Advantages over Hosmer-Lemeshow Test

  1. Better Power: More sensitive to model misspecification
  2. Theoretical Foundation: Based on rigorous asymptotic theory
  3. Sparse Data Handling: Specifically designed for fully sparse data
  4. Computational Efficiency: Simplified calculations for binary data

Limitations and Considerations

  1. Group Selection: Results can vary with different numbers of groups
  2. Sample Size: More reliable with larger sample sizes (n ≥ 100)
  3. Model Complexity: Performance with highly complex models needs further study

References

  1. Farrington, C. P. (1996). On Assessing Goodness of Fit of Generalized Linear Models to Sparse Data. Journal of the Royal Statistical Society. Series B (Methodological), 58(2), 349-360.

  2. Ebrahim, Khaled Ebrahim (2025). Goodness-of-Fits Tests and Calibration Machine Learning Algorithms for Logistic Regression Model with Sparse Data. Master’s Thesis, Alexandria University.

  3. Hosmer, D. W., & Lemeshow, S. (2000). Applied Logistic Regression, Second Edition. New York: Wiley.

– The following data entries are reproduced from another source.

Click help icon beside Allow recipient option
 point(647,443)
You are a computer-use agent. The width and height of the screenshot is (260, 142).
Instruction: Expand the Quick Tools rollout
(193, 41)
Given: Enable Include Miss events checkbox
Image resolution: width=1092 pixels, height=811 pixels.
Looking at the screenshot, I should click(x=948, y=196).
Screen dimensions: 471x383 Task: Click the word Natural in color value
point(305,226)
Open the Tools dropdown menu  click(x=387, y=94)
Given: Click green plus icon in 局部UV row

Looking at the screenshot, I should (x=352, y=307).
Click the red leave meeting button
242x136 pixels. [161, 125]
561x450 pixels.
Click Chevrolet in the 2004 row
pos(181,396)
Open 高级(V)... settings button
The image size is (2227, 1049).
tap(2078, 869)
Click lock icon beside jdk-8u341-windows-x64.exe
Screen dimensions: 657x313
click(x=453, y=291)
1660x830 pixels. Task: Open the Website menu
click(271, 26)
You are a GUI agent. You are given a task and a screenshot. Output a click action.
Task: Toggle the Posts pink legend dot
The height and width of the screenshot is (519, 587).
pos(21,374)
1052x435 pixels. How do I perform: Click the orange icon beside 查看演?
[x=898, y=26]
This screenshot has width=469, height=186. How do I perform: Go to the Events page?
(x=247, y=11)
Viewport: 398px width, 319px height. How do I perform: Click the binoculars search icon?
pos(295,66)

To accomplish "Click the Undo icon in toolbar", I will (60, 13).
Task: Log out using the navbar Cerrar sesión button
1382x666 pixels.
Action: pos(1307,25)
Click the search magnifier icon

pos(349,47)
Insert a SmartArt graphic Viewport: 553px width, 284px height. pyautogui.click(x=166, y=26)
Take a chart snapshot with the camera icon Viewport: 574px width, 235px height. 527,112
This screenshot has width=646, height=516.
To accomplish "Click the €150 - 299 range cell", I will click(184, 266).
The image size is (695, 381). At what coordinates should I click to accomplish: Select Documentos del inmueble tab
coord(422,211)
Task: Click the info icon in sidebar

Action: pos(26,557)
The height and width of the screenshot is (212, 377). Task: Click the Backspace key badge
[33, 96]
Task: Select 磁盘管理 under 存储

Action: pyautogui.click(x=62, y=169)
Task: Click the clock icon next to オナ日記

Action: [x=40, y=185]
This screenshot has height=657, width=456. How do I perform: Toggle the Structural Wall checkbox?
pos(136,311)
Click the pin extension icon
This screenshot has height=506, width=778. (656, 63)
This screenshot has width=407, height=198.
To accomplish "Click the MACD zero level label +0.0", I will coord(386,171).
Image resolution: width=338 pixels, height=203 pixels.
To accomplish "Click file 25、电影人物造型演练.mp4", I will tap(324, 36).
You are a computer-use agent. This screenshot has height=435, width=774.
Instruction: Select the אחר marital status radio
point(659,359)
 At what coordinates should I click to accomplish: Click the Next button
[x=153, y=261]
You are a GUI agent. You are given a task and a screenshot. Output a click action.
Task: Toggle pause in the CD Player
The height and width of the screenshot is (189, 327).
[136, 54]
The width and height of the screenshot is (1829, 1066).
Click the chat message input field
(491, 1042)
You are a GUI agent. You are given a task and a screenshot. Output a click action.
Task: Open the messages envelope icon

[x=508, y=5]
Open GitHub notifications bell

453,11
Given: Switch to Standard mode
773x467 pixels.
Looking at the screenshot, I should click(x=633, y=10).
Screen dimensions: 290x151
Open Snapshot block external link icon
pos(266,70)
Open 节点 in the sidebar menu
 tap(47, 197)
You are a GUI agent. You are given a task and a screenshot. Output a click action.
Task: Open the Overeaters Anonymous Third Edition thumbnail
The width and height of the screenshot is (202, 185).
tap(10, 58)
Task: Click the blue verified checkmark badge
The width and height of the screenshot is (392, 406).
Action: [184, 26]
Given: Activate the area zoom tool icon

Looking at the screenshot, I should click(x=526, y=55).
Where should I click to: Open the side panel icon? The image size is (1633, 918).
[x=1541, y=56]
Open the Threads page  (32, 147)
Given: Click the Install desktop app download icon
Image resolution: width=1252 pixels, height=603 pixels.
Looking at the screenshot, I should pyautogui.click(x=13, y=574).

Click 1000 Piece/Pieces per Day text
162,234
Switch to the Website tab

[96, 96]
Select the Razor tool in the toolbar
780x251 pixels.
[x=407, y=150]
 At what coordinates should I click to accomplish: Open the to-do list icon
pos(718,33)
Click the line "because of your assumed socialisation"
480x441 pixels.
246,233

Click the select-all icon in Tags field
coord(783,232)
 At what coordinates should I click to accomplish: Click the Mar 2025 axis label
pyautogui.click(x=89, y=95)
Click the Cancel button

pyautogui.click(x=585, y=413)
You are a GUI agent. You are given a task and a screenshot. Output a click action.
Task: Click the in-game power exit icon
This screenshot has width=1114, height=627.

  4. Hosmer, D. W., & Lemeshow, S. (1980). A goodness-of-fit test for the multiple logistic regression model. Communications in Statistics - Theory and Methods, 9(10), 1043–1069. https://doi.org/10.1080/03610928008827941

The Ebrahim-Farrington test provides a powerful and practical tool for assessing goodness-of-fit in logistic regression, particularly for binary data and sparse datasets. Its simplified implementation makes it accessible for routine use while maintaining strong theoretical foundations.